Introduction

Falls can have a profound impact on the health and general well-being of older people, increasing the risk of significant injury, hospitalisation and early mortality [1, 2]. Importantly falls can also lead to a decline in functional status and loss of independence and can therefore represent a tipping point in terms of admission to a nursing home [3].

Identification of modifiable risk factors for falls is therefore important to inform preventative strategies. One such important modifiable factor is medication use, particularly psychotropic medications.
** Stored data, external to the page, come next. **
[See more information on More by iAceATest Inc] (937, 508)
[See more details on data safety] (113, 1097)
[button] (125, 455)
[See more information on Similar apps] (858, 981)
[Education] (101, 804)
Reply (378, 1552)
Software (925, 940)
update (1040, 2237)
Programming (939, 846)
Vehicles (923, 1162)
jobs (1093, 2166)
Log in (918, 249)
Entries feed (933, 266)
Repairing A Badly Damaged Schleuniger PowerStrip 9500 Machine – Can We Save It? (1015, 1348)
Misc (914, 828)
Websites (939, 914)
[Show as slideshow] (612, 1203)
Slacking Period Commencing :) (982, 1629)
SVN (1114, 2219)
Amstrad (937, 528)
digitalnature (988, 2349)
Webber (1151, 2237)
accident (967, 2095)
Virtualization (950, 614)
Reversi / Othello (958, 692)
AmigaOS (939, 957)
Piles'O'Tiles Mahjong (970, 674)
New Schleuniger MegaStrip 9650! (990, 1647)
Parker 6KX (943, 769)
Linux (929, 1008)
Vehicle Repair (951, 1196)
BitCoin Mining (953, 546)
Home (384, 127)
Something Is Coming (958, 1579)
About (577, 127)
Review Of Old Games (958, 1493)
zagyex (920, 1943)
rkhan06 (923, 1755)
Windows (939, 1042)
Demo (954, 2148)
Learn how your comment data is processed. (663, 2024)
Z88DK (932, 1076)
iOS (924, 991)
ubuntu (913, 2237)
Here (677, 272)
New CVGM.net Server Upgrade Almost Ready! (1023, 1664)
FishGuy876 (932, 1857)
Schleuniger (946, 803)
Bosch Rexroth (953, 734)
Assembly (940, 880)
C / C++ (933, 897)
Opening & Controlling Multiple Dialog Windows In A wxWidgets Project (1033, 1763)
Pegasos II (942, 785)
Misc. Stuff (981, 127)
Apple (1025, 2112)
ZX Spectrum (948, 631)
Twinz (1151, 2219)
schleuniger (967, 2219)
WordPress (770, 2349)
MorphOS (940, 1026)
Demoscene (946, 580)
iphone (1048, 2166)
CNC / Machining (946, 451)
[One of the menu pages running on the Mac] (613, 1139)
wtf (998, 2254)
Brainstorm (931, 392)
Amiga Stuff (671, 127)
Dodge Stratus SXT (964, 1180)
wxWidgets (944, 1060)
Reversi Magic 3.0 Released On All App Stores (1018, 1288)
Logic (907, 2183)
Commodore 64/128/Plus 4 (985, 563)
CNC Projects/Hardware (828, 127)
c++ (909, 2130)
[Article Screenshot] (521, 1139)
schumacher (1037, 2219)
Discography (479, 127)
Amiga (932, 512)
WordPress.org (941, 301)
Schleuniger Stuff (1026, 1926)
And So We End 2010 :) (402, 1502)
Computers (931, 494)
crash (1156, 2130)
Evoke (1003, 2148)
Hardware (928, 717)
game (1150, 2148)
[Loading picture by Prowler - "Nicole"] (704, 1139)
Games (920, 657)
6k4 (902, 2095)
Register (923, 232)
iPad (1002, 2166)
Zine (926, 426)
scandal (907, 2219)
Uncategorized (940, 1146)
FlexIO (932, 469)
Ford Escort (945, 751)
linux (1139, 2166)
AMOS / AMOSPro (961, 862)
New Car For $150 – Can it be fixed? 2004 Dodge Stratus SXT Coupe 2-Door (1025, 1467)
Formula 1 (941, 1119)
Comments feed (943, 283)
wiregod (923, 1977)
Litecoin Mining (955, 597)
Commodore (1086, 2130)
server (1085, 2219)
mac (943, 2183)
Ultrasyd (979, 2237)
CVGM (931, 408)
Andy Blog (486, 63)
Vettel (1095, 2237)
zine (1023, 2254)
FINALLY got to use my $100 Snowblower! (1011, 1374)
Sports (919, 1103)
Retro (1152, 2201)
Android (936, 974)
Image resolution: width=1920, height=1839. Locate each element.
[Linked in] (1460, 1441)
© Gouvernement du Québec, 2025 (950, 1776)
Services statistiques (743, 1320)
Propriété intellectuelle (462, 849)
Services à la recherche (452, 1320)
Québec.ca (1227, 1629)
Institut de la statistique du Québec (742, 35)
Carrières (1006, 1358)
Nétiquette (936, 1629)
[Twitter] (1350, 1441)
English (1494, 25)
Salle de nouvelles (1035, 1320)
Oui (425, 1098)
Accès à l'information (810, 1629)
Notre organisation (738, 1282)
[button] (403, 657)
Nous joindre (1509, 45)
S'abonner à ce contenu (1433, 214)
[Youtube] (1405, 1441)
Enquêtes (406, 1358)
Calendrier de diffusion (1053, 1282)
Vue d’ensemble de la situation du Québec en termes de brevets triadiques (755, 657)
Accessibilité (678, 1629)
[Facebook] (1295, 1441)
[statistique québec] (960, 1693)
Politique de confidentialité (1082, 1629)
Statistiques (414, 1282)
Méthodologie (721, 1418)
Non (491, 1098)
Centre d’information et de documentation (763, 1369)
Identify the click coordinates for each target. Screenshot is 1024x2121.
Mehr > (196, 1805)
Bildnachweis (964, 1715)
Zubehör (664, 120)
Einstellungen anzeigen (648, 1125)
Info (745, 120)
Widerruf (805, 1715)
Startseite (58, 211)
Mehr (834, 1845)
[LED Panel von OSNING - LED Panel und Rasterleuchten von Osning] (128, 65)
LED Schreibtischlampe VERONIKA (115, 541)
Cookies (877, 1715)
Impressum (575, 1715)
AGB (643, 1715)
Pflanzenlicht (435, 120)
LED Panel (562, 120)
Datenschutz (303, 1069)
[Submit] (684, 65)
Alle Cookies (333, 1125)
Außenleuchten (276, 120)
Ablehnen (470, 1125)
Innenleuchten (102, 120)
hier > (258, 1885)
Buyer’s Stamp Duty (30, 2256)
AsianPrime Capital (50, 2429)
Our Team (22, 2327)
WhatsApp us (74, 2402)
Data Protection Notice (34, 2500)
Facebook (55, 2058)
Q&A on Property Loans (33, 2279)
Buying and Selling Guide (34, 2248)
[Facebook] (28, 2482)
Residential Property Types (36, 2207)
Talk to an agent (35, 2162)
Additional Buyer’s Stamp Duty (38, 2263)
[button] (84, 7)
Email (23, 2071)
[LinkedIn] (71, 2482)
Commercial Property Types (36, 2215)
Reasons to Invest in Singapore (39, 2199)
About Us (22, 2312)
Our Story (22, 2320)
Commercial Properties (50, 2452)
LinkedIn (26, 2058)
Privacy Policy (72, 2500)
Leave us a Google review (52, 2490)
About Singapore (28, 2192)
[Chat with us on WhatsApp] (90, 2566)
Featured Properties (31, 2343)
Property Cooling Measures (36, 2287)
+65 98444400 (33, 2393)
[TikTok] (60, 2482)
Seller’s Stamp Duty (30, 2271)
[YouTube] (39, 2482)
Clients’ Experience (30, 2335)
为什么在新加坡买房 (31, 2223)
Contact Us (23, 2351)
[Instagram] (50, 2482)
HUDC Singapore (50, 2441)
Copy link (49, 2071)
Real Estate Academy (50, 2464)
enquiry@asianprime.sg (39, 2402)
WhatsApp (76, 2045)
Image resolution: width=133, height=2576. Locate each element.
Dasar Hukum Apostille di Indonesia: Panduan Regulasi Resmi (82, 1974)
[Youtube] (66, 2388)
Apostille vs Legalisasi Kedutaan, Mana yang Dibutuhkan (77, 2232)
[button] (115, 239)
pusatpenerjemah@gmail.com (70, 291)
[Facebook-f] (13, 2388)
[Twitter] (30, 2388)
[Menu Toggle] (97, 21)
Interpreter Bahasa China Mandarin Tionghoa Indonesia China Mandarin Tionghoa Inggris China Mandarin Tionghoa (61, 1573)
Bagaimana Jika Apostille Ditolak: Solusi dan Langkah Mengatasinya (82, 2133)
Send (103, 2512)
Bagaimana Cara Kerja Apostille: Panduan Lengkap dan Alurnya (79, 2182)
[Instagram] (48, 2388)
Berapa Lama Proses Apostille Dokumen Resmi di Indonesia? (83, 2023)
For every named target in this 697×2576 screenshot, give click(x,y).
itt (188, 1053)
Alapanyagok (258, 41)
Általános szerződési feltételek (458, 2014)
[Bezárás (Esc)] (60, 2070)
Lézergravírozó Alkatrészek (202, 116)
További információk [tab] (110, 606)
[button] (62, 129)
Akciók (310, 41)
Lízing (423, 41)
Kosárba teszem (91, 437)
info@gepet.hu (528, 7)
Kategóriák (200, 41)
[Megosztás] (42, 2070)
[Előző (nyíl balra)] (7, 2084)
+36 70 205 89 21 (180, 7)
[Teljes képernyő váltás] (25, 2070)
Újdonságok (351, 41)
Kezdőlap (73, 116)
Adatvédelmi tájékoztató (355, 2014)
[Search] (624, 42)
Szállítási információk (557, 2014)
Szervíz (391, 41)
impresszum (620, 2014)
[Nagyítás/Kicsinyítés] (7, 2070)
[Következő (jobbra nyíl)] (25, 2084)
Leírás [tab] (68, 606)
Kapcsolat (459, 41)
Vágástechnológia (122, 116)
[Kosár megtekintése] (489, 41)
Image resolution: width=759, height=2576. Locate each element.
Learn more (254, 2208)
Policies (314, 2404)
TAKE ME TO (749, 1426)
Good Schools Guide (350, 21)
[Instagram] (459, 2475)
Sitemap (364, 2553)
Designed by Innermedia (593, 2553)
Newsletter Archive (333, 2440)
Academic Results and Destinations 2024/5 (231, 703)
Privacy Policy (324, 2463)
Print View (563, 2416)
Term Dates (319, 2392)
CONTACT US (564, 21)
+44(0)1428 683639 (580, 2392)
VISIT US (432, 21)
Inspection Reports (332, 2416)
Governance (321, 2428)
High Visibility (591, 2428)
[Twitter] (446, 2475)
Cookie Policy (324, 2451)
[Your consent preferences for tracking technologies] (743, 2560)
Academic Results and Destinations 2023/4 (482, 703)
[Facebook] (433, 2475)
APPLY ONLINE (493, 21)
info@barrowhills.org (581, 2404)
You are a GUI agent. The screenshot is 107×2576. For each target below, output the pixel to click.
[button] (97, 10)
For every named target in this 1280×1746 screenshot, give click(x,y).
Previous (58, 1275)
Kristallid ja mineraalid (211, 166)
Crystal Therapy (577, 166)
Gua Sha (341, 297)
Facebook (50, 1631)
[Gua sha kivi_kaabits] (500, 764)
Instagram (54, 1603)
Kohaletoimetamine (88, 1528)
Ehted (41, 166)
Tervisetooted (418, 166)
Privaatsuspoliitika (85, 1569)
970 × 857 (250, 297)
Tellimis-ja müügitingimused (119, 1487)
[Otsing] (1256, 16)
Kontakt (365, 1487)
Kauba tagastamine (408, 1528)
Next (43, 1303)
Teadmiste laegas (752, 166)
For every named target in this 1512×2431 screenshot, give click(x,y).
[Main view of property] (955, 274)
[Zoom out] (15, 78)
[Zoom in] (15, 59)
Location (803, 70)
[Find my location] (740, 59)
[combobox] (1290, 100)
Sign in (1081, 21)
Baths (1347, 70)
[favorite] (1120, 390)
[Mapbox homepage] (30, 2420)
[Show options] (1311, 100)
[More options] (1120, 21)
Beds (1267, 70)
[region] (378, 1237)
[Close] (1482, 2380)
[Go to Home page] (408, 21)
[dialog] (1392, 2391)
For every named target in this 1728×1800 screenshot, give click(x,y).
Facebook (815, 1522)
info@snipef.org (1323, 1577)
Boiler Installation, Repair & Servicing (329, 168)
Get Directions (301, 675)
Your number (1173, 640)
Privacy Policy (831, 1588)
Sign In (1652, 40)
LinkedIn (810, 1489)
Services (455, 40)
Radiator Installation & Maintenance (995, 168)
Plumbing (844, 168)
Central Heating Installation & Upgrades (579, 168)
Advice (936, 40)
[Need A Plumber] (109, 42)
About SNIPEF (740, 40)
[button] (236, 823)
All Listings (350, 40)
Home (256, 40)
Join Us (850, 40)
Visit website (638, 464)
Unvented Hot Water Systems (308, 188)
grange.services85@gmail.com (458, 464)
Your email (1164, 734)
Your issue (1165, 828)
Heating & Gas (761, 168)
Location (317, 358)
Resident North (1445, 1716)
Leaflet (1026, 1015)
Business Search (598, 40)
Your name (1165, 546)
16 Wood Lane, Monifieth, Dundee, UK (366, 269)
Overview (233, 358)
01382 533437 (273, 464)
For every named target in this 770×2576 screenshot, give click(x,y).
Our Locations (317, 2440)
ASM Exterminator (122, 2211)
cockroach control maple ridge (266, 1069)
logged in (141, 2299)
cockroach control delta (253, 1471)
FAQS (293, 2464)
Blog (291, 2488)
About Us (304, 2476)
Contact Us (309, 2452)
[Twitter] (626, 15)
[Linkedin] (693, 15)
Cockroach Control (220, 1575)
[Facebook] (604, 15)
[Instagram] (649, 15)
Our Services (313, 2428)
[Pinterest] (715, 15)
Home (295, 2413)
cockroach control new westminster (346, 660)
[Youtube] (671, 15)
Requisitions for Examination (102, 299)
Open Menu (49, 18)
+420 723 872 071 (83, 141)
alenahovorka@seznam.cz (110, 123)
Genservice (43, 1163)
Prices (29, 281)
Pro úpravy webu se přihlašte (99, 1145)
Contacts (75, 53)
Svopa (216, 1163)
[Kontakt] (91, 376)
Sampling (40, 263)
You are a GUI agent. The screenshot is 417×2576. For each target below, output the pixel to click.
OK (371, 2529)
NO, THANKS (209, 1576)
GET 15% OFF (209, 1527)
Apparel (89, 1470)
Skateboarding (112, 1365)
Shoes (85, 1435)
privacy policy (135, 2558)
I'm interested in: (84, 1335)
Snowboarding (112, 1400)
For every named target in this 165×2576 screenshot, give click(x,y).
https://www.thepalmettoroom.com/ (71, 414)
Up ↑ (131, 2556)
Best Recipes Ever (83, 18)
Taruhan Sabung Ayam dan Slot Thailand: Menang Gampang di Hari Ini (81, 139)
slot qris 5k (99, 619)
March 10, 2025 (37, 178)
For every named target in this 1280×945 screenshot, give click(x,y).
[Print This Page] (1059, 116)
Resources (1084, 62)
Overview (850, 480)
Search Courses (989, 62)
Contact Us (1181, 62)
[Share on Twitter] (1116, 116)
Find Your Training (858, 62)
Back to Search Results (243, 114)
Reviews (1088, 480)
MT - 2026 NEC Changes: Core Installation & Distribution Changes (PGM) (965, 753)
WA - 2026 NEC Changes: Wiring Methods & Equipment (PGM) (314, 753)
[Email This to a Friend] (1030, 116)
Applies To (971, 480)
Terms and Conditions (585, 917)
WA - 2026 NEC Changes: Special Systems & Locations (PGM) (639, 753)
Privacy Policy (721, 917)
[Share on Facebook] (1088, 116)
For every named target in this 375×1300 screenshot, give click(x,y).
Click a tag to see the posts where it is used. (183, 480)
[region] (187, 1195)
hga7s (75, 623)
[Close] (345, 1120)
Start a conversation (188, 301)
Antidepressants, benzodiazepines, ‘Z’ drugs, anticholinergic medications and antipsychotics are often essential for the management of psychiatric illness and symptoms including mood disturbance, anxiety, psychosis and insomnia amongst older people [4,5,6,7]. Exposure to centrally acting medications can impair cognitive function, level of alertness and neuromuscular function however and have been implicated in falls in later life [8, 9]. Many psychotropic medications also impair cardiovascular autonomic reflexes, leading to orthostatic hypotension, an important cause of falls amongst older people [10].

Age-related changes in drug metabolism can lead to higher bioavailability, increasing the potential for drug–drug interactions and for adverse effects of medication use [11]. Despite this, use of psychotropic medication amongst older people in the community [12] and in hospital settings [13] is relatively high, including older people with cognitive impairment [14].

Explained falls are those due to slips or trips [15]. About one-third of falls seen in the emergency department are unexplained [16] with no readily apparent cause, conferring a higher likelihood of admission to hospital [17]. Frequent underlying causes of unexplained falls are orthostatic hypotension [18] and cardiac arrhythmia [19].

Whilst the association between psychotropic medication use and falls is well established, [20, 21] studies to date have not yet examined the link with specific fall types longitudinally and/or robustly adjusted for competing covariates, such as heart disease and chronic disease burden.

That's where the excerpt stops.